* _What the task asks_:
Answer these questions from the news article below about a Syrian family settling in New Jersey:
1. How many people are in the family for whom an interfaith group is preparing an apartment in Paterson?
2. According to data from the Refugee Processing Center, how many Syrian refugees has New Jersey accepted so far this year?
3. Whose word does Christie say he needs before he will reconsider his stance on Syrian refugees?

** Opening Passage block **

A family from Syria will settle in northern New Jersey a week after Gov. Chris Christie told President Barack Obama that the state wouldn't accept any more Syrian refugees.
An interfaith group of Muslims, Christians and Jews said it is preparing an apartment in Paterson for a family of seven set to arrive next week, The Record reports.
Experts said states don't have the authority to stop refugees and New Jersey state agencies don't play a large role in resettling refugees, except for those that might need medical or financial assistance. New Jersey has accepted 75 Syrian refugees so far this year, according to data from the Refugee Processing Center.
Christie said in a letter to Obama that he was ordering state agencies not to assist in resettling any Syrian refugees because of terrorism concerns following the Paris attacks.
He said in a speech in Washington on Tuesday that he'd be willing to reconsider his stance on Syrian refugees if he can be convinced that it can be done safely.
"When the FBI director tells me he can do it, then I'll reconsider," he said. "But not until then."
Christie is just one of a long list of governors across the U.S. to take the position in the aftermath of the attacks, which have stoked new fears about the potential risk caused by the flood of migrants trying to escape from Syria's brutal civil war.
"We have people in the political world with big pulpits saying terrible things about these families," Seth Kaper-Dale, pastor of the Highland Park Reformed Church, told The Record. "That's a sin, when someone is down and you beat them again."
Associated Press writer Jill Colvin, in Washington, contributed to this story.

** Closing Passage block **
** Opening Source information block **

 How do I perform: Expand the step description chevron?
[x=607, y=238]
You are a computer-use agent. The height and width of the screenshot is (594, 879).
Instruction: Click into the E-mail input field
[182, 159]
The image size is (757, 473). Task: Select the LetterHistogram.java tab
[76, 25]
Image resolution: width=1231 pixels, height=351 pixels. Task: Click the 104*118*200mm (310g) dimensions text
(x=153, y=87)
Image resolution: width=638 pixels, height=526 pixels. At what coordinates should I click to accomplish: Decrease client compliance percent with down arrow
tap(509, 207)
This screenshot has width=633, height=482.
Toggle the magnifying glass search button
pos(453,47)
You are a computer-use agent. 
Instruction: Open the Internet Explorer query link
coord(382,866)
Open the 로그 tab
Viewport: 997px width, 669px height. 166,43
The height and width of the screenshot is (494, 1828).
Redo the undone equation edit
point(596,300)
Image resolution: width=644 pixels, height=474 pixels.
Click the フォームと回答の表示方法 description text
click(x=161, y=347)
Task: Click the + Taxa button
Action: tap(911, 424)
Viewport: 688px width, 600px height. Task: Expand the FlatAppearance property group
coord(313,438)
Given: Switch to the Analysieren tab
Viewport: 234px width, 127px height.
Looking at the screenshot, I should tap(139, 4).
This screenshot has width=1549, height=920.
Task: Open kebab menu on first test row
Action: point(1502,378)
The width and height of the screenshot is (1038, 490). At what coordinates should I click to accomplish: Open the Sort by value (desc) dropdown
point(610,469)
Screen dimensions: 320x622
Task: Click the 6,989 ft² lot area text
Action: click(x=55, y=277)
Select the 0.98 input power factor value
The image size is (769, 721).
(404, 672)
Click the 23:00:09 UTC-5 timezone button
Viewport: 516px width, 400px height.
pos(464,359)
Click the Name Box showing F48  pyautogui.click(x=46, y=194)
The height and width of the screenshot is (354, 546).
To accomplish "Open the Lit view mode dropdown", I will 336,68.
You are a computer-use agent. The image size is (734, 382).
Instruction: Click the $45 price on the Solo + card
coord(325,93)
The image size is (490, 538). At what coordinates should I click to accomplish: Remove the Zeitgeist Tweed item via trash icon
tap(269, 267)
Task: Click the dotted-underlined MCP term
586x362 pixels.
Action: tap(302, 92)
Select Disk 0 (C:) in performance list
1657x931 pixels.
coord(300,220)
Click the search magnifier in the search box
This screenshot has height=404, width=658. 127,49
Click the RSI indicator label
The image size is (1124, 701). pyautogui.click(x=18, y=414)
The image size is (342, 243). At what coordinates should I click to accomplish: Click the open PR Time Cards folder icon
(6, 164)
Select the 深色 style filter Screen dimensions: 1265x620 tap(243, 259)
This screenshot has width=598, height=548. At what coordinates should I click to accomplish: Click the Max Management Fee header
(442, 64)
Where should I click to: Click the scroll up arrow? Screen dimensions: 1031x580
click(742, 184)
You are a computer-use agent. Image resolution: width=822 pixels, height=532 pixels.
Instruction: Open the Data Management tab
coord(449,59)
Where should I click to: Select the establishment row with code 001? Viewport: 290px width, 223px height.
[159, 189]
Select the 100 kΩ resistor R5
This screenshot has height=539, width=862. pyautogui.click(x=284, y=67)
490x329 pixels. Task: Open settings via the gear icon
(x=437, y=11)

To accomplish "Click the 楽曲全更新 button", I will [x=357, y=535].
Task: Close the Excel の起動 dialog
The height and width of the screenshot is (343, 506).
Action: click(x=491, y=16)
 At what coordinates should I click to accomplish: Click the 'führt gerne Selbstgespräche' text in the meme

** Closing Source information block **

* _Response to this task_:
1. Seven.
2. 75.
3. The FBI director's.